## Your objective
Copy out, without any change, the stretch of the listing from its first line through the line containing "1042x906 pixels. (127, 652)".

(Entries giving target coordinates)
◇ ◇ ◇ ◇

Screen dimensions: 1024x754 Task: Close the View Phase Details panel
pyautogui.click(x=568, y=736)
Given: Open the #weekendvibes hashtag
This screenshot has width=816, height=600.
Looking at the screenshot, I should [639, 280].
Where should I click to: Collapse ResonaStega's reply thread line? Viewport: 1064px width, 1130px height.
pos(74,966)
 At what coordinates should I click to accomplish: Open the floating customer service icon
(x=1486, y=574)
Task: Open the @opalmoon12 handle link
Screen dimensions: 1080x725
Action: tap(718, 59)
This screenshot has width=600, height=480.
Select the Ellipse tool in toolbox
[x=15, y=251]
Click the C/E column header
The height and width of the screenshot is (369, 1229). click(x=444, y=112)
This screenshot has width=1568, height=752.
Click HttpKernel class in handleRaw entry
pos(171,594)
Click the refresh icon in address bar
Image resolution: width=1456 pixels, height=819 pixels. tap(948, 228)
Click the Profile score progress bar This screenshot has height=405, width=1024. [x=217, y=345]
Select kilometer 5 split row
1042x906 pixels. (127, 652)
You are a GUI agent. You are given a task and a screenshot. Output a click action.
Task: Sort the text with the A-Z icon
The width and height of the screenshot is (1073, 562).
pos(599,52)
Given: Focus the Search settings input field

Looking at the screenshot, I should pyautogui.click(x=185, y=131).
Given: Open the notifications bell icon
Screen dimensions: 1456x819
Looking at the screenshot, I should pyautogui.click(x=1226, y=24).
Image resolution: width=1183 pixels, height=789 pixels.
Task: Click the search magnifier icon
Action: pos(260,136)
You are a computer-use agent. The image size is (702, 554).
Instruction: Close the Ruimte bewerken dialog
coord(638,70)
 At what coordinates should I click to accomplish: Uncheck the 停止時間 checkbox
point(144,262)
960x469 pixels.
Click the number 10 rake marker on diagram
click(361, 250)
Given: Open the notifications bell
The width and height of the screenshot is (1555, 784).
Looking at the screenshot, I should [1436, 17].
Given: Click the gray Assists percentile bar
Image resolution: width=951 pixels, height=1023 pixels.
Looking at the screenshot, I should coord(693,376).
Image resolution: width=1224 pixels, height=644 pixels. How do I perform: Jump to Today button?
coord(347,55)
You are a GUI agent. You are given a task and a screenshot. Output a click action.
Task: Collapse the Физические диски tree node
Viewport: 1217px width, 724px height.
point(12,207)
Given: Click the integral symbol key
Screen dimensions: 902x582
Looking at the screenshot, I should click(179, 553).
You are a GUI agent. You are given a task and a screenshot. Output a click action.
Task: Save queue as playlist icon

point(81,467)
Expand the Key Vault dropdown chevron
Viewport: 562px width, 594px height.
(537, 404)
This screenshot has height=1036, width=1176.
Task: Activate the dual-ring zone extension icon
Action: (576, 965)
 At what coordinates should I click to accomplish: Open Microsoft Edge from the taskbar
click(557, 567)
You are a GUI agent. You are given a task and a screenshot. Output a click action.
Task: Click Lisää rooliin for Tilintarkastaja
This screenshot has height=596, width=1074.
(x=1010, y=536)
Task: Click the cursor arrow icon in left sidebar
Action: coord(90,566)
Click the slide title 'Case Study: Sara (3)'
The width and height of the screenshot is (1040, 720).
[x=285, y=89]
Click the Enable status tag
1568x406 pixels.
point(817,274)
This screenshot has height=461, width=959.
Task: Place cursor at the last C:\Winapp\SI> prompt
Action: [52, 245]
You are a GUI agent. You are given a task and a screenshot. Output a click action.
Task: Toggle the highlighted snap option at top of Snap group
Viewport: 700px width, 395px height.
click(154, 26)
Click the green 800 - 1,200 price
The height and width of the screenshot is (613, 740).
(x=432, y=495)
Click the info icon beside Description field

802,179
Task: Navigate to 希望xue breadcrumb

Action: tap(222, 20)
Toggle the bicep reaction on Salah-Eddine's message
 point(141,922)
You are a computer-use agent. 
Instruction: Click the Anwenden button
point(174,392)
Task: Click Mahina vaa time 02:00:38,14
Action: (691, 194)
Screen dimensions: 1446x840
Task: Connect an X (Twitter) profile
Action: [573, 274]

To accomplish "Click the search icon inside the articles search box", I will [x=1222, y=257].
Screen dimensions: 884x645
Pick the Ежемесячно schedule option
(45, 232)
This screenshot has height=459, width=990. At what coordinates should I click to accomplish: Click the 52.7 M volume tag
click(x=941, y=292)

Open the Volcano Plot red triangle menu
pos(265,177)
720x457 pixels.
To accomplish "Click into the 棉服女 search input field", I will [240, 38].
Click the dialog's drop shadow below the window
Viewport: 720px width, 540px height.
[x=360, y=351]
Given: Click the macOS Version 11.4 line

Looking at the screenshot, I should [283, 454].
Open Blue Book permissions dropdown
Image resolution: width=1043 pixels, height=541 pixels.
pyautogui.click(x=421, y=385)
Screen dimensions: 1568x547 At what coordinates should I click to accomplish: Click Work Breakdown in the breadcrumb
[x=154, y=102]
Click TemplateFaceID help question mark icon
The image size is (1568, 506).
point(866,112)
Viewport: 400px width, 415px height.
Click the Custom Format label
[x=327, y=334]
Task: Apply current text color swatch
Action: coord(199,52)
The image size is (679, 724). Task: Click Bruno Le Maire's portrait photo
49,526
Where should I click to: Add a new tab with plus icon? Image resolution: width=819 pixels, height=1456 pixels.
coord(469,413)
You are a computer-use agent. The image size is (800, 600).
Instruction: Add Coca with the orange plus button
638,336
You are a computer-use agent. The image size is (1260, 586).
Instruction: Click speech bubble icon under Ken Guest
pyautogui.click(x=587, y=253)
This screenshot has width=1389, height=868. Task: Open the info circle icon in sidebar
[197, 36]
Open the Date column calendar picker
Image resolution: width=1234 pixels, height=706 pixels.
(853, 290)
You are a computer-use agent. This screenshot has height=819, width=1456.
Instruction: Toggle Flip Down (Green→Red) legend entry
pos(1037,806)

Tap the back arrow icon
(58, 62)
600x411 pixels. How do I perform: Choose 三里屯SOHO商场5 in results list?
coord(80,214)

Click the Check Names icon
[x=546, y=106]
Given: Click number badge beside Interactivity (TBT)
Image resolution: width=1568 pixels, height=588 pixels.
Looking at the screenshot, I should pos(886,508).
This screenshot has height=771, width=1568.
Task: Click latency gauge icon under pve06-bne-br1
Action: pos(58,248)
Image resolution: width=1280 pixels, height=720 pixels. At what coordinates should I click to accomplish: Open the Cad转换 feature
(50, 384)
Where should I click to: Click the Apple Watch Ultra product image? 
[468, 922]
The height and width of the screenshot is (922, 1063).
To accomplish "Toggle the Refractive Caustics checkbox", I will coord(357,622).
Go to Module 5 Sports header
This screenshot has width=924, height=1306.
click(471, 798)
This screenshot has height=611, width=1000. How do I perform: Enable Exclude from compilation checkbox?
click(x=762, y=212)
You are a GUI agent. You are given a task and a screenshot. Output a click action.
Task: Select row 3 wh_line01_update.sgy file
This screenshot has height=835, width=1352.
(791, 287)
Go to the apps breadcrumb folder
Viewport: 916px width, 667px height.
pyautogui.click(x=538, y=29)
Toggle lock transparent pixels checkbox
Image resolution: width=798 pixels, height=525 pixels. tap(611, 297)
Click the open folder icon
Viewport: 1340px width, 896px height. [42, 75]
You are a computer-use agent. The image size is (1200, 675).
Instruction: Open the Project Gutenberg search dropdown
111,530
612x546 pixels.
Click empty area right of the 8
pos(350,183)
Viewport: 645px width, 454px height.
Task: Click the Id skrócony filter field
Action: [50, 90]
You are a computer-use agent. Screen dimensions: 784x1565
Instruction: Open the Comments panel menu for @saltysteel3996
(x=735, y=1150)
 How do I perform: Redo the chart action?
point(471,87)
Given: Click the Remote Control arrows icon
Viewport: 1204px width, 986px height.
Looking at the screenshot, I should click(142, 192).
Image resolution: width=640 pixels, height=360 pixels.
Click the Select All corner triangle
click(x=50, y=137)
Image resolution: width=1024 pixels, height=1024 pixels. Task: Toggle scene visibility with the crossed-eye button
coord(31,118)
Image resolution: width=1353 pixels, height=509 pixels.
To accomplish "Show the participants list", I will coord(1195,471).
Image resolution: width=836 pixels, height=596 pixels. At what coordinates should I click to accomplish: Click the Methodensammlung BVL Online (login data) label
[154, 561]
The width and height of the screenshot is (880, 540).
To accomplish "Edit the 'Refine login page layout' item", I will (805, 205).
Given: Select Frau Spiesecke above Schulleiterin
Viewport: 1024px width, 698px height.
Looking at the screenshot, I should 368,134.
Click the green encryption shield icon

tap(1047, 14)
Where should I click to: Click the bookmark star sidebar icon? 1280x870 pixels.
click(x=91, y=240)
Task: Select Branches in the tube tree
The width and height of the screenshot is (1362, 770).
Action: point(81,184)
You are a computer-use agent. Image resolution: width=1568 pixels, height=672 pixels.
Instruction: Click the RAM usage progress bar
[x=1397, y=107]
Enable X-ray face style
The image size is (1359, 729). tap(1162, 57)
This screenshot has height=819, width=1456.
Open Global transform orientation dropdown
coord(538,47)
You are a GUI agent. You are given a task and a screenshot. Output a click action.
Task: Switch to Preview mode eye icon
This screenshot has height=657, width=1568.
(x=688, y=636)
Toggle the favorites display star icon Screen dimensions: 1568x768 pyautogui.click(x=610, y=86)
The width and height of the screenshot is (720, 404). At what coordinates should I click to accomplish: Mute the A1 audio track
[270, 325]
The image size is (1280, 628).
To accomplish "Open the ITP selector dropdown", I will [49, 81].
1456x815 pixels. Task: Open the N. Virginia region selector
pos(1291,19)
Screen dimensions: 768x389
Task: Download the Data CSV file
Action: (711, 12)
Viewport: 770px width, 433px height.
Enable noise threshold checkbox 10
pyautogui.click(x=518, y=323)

◇ ◇ ◇ ◇

## Complete answer
Screen dimensions: 1024x754 Task: Close the View Phase Details panel
pyautogui.click(x=568, y=736)
Given: Open the #weekendvibes hashtag
This screenshot has width=816, height=600.
Looking at the screenshot, I should [639, 280].
Where should I click to: Collapse ResonaStega's reply thread line? Viewport: 1064px width, 1130px height.
pos(74,966)
 At what coordinates should I click to accomplish: Open the floating customer service icon
(x=1486, y=574)
Task: Open the @opalmoon12 handle link
Screen dimensions: 1080x725
Action: tap(718, 59)
This screenshot has width=600, height=480.
Select the Ellipse tool in toolbox
[x=15, y=251]
Click the C/E column header
The height and width of the screenshot is (369, 1229). click(x=444, y=112)
This screenshot has width=1568, height=752.
Click HttpKernel class in handleRaw entry
pos(171,594)
Click the refresh icon in address bar
Image resolution: width=1456 pixels, height=819 pixels. tap(948, 228)
Click the Profile score progress bar This screenshot has height=405, width=1024. [x=217, y=345]
Select kilometer 5 split row
1042x906 pixels. (127, 652)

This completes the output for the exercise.